The United States has grown increasingly concerned about human rights abuses in Myanmar, including the jailing of journalists, and alleged oppression of stateless Rohingya Muslims and ethnic minorities.
President Thein Sein has ordered Myanmar’s National Human Rights Commission to investigate the death in army custody of journalist Par Gyi, the government said in a statement published in state media.
On Tuesday, the U.S. State Department called for a transparent investigation into the death of Par Gyi, a former democracy activist who once worked as a bodyguard for Suu Kyi.

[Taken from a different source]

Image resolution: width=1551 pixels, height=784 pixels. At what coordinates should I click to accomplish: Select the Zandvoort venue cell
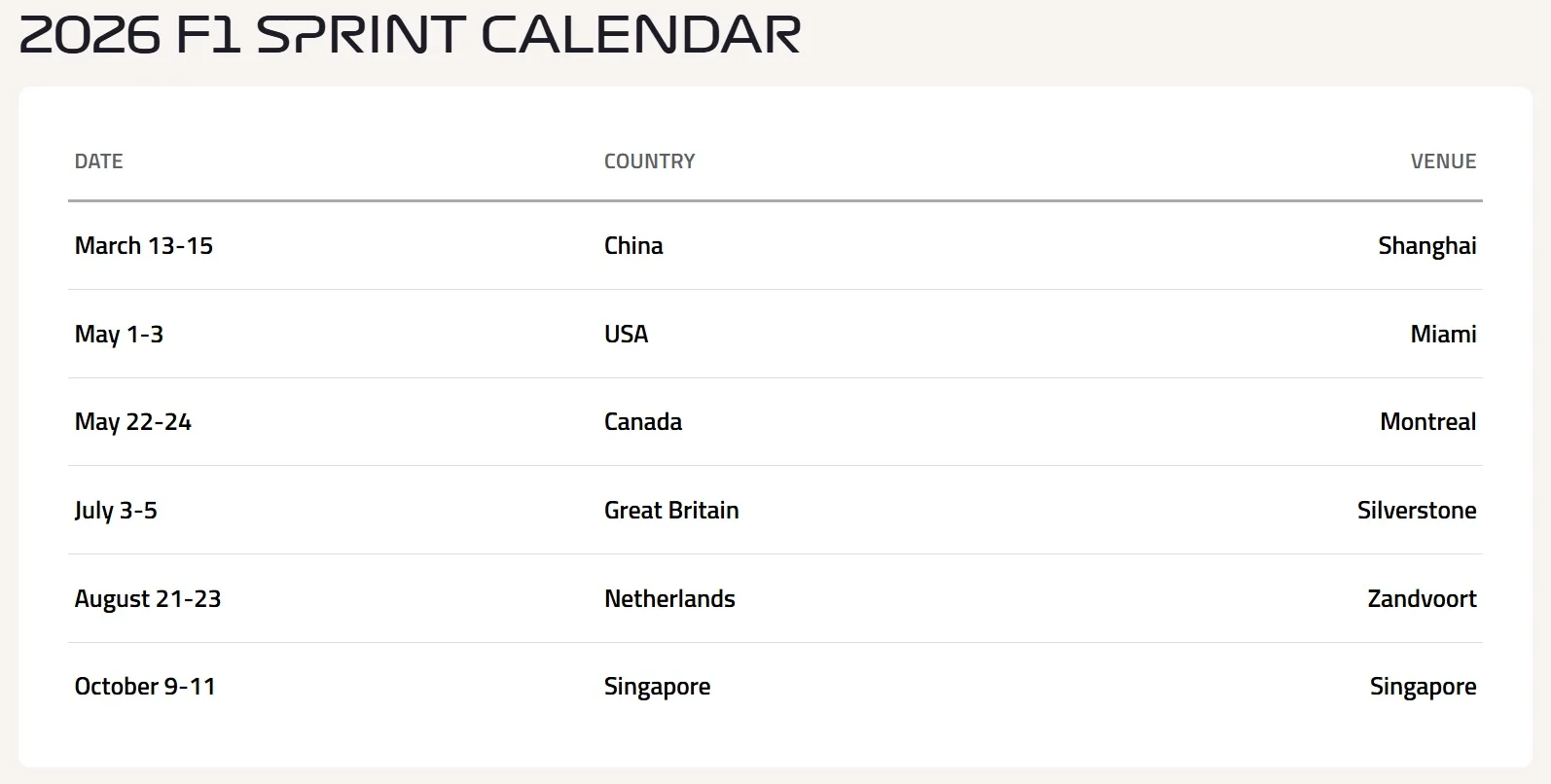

Obama spoke to Thein Sein on Thursday by telephone, urging that “every effort be made to conclude a national ceasefire in the short term”, the White House said
The U.S. president, who will visit Myanmar for a regional summit on Nov 12-13, also stressed the importance of taking more steps to address the humanitarian situation in Rakhine state as well as measures to support the civil and political rights of the Rohingya people, the White House said.
Violence erupted across Rakhine in 2012 between ethnic Rakhine Buddhists and Rohingya Muslims, killing at least 200 people and displacing 140,000, most of them Rohingya.
Obama also spoke to Suu Kyi, the White House said, discussing the status of Myanmar’s political and economic reforms and the need for an “inclusive, credible process” for conducting the 2015 elections.
Despite winning massive popularity at home and abroad, since becoming a lawmaker Suu Kyi has been criticized for her reluctance to comment on contentious political issues, or speak out against the military.
Cracks in the fledgling democracy have widened ahead of the an election next year.
In particular, tensions linger over moves by Suu Kyi’s party, backed by 5 million petitioners, to amend the constitution and reduce the political clout of a military that ruled Myanmar brutally for 49 years.
News of the meeting so close to Obama’s arrival has been met with scepticism in Myanmar.
“There won’t be anything substantive out of one meeting because it’s just the first step, said Aung Thu Nyein, a Bangkok-based academic and Myanmar specialist.
“It looks as if this is being timed for Obama’s visit, but this might be the start of what has been needed for a long time, an institutional framework for dialogue. There’s a lot that needs to be talked about and problems that will need solutions.”
Only six of Myanmar’s 70 political parties and a few ethnic groups were invited to the talks.
“The president will have to explain,” said Aye Maung, leader of the Arakan National Party, the second biggest ethnic party in parliament which is based in Rakhine state and was not invited.
Thein Sein, a former junta general, has been lauded for widespread reforms since taking power in 2011 and convincing the West to suspend most sanctions, but critics say those changes are now starting to unravel.
Obama has sought to present U.S. backing of Myanmar’s reforms as a foreign policy success, but Washington has viewed developments in the country with growing concern.
Next year’s parliamentary election will be the first since 2010, which ushered in a quasi-civilian system that dismantled the absolute control of a military that had ruled since a 1962 coup, 14 years after independence from Britain.
It will also be the first general election that Suu Kyi’s National League for Democracy (NLD) has contested since it won a 1990 vote that the military ignored. The party boycotted the 2010 poll and Suu Kyi was under house arrest at the time.
The military holds several cabinet posts and 25 percent of legislative seats, essentially a veto on any attempt to change a constitution it drafted as any amendment needs more than 75 percent support. The NLD is leading the push to change that, but is facing strong resistance.